Florian De La Salle
Né⋅e en 1985
Vit et travaille à Bruxerolles
Florian de la Salle vise à la qualité d’un lien entre le geste et la matière. Ce qui caractérise ce lien, c’est une souplesse qui concilie rigueur et détente, résistance et poussée, centre et périphérie. Le geste assemble, grave, sculpte, moule, bobine, malaxe, combine, coupe, colle, enfonce, plie, dessine, restaure, prolonge, colore, enroule, et la liste s’allonge au fur et à mesure des actions. Il concentre l’épaisseur vitale du corps, porte la puissance de la pensée, libère l’énergie sous divers modes d’émanation et d’inspiration, oblige à la fois à la recherche et à la saisie rapide. La matière a la compacité et la bienveillance, l’euphorie et de la dureté, l’incertitude et l’appétence, l’assurance et la transparence, l’appel et la promesse, l’éclat et l’insistance du bois, de la cire d’abeille, de la paraffine, du fil de cuivre, du Plexiglass, du béton résine, du miroir, du papier buvard, du sel, de l’émail, de la porcelaine et de bien d’autres sollicitations. Sans baisser la garde, sans méconnaître ni les dangers ni les illusions, elle se prête à toutes les incursions, répond à tout ce qui la déplace, la surprend et l’amène à son degré le plus élémentaire où elle entre en résonance avec elle-même et s’affirme avec le plus d’ardeur.
Le geste et la matière ne s’ouvrent l’un à l’autre, ne se livrent réciproquement dans toute leur ampleur qu’en se laissant mutuellement pénétrer. Or ceci ne peut se faire que par une relation sans cesse redistribuée et basée sur des valeurs d’accueil et d’échange. Il en résulte une présence constante de l’expérience plurielle qui ébranle l’ordre acquis, provoque et entrelace l’apparition des différences et l’évidence des corrélations, et engage le processus de leurs nécessaires mutations. Le geste se dote ainsi de sa propre matérialité et, sans se confondre, s’accorde à la substance qui l’a généré. La matière participe à une connaissance du geste et se plie à l’exigence de sa mise à l’épreuve, sans perdre le contrôle de ses ressources.

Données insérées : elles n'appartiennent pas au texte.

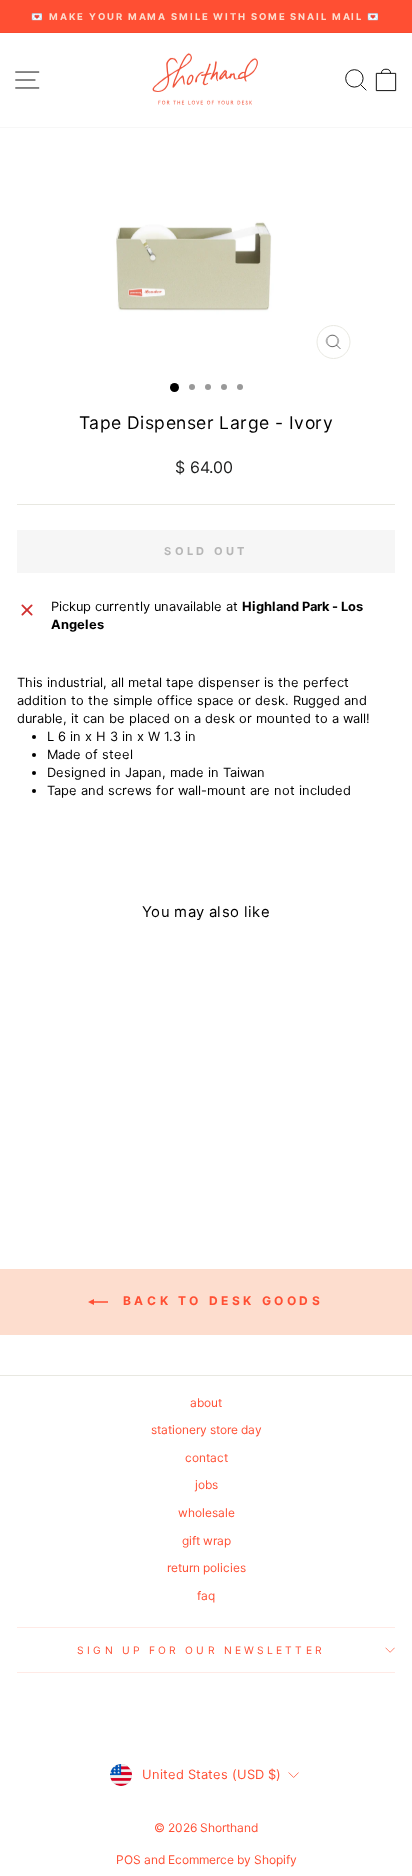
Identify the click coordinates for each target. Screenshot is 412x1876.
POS (128, 1859)
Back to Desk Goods (219, 1300)
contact (206, 1457)
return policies (206, 1567)
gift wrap (206, 1540)
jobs (206, 1484)
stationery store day (206, 1429)
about (206, 1402)
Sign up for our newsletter (200, 1650)
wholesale (206, 1512)
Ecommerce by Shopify (232, 1859)
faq (206, 1595)
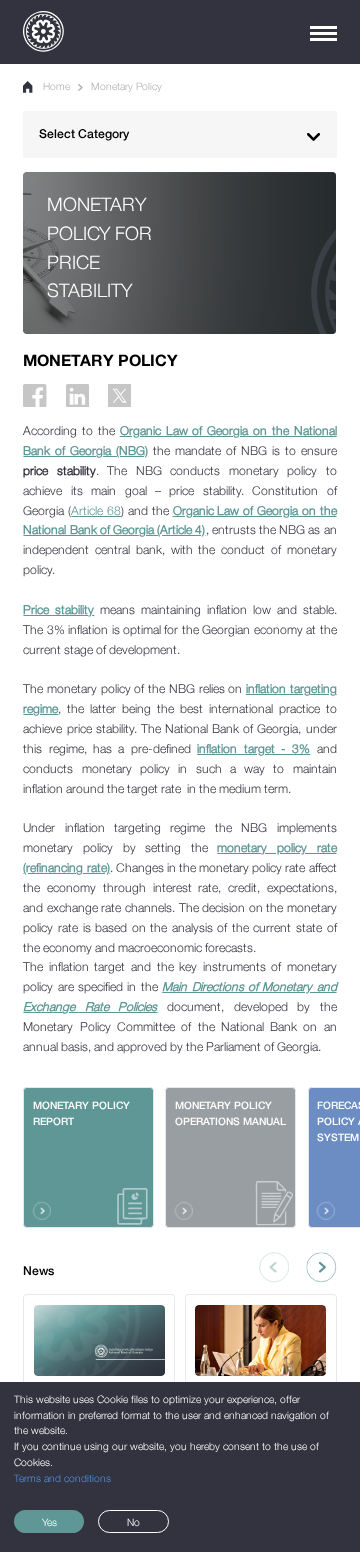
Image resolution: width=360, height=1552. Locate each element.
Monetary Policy (126, 86)
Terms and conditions (62, 1478)
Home (56, 86)
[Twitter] (119, 395)
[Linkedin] (77, 395)
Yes (49, 1522)
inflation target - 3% (253, 748)
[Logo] (43, 31)
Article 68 (96, 510)
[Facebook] (34, 395)
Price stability (58, 609)
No (133, 1522)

De cette singulière alliance découle une forme qui échappe à une détermination rigide. La diversité de ses orientations lui apporte les voisinages les plus étranges. Cette forme convie au coude à coude le réel et l’imaginaire, le sensible et la rigueur, la fluidité et la rudesse. Elle ne dépend d’aucun désordre, d’aucune fantaisie, mais revendique une indépendance qui la dégage de toute étroitesse. Sentinelle, outil, écho, architecture, rêverie, circulation, vestige, damier, fantôme, addition, réminiscence, vocabulaire, surprise ou pacte, elle se manifeste comme un pur passage d’un niveau à un autre, et se déploie comme une incitation à l’investigation, un désir de lumière, mais se resserre aussi comme une ombre défendue, un espace clos, un silence. Elle demande une attention soutenue non pas pour être comprise, mais pour lui laisser le temps de faire remonter à la surface de son incertitude le jeu des rencontres et la gamme des bifurcations et des envolées. Florian de la Salle fait en cela indirectement écho à l’interrogation brûlante de René Char : « Comment vivre sans inconnu devant soi ? »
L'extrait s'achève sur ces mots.